We are bounded in a nutshell of Infinite Space: Week 9: Worksheet #15: Problem #1: Electron at its finest 

1. Hydrogen Ionization: The interstellar medium is ionized by UV photons from stars. The goal of this worksheet is to explore the ionization process and how it regulates much of the observed structure of the ISM close to massive stars, and the diffuse ISM everywhere.

(a) Hydrogen energy levels: Outside of molecular clouds, the most abundant species in the ISM is atomic hydrogen (in molecular clouds it is molecular hydrogen). Whether the ISM is fully ionized or not will therefore depend on how easily atomic hydrogen is ionized. The ground electronic state of a hydrogen atom corresponds to an atom with the smallest (and hence most tightly bound) electron orbit around the nuclear proton that is consistent with a stationary electronic wave function, a standing wave. The electronic energy levels permitted by quantum mechanics are characterized by their quantum numbers n=1 2 3, where n=1 corresponds to the ground state. Make a drawing of the electronic energy levels of atomic hydrogen. Mark out the energy needed to excite an atom in its ground state to a free proton and electron. Illustrate what happens in case of photoionization.

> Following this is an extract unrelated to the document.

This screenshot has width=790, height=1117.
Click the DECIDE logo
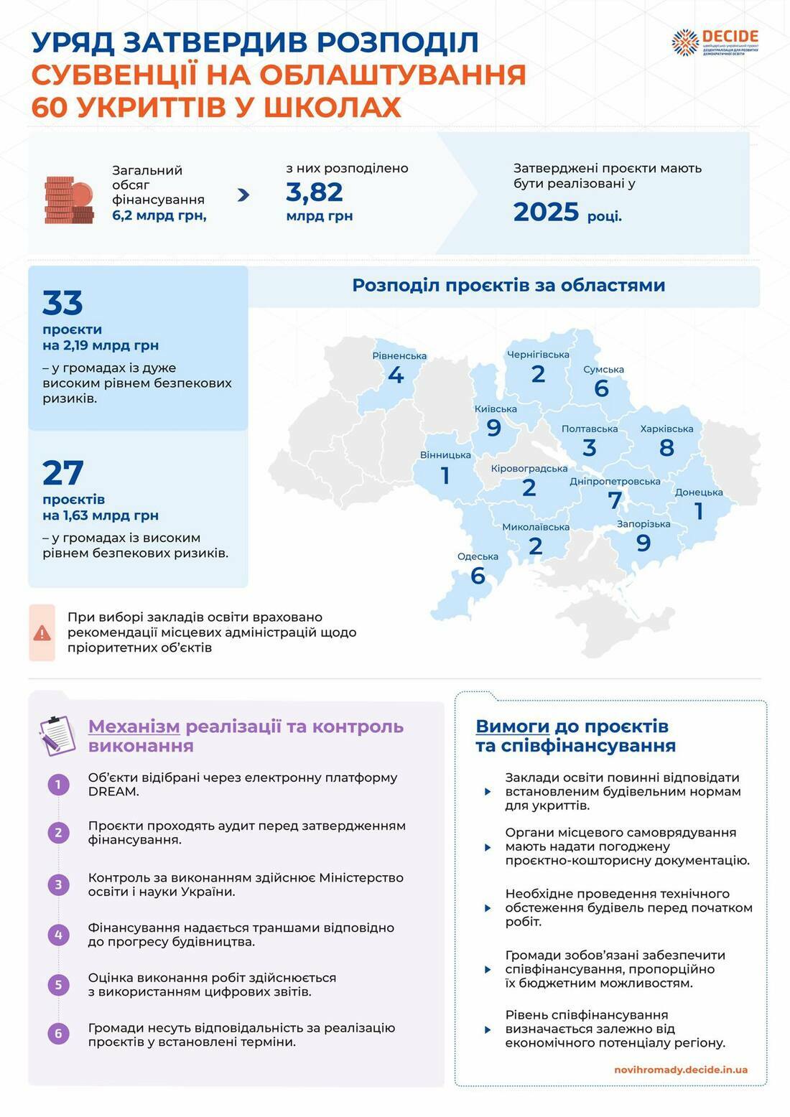[x=715, y=42]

(b) Ionizing stars: Remember that stars are blackbodies. Which kind of stars emit a majority of their photons with energies high enough to photo ionize (excite an electron into freedom) ground state hydrogen. Give your answer in both stellar surface temperature, and letter classification.

(c) Excitation state of hydrogen: But why do we only care about excitation from the ground state to free protons and electrons? After all if hydrogen is in an excited state (e.g. n=2) you could use many more of the available stellar photons to ionize the ISM. The lifetime of an excited state is \(\sim 10^{-9} s\). Let’s calculate the time scale of ionization right next to the star to test whether it is reasonable to assume that all hydrogen are in their ground state. First, set up an equation for the ionization rate for a single hydrogen atom in terms of the photon flux and the ionization cross section \(\sigma\). The ionization cross section is \(10^{-17} cm^2\) . Calculate the photon flux assuming that you are sitting right next to the star from (b) and that the star is emitting all its energy in the form of photons with the exact energy required to ionize atomic hydrogen.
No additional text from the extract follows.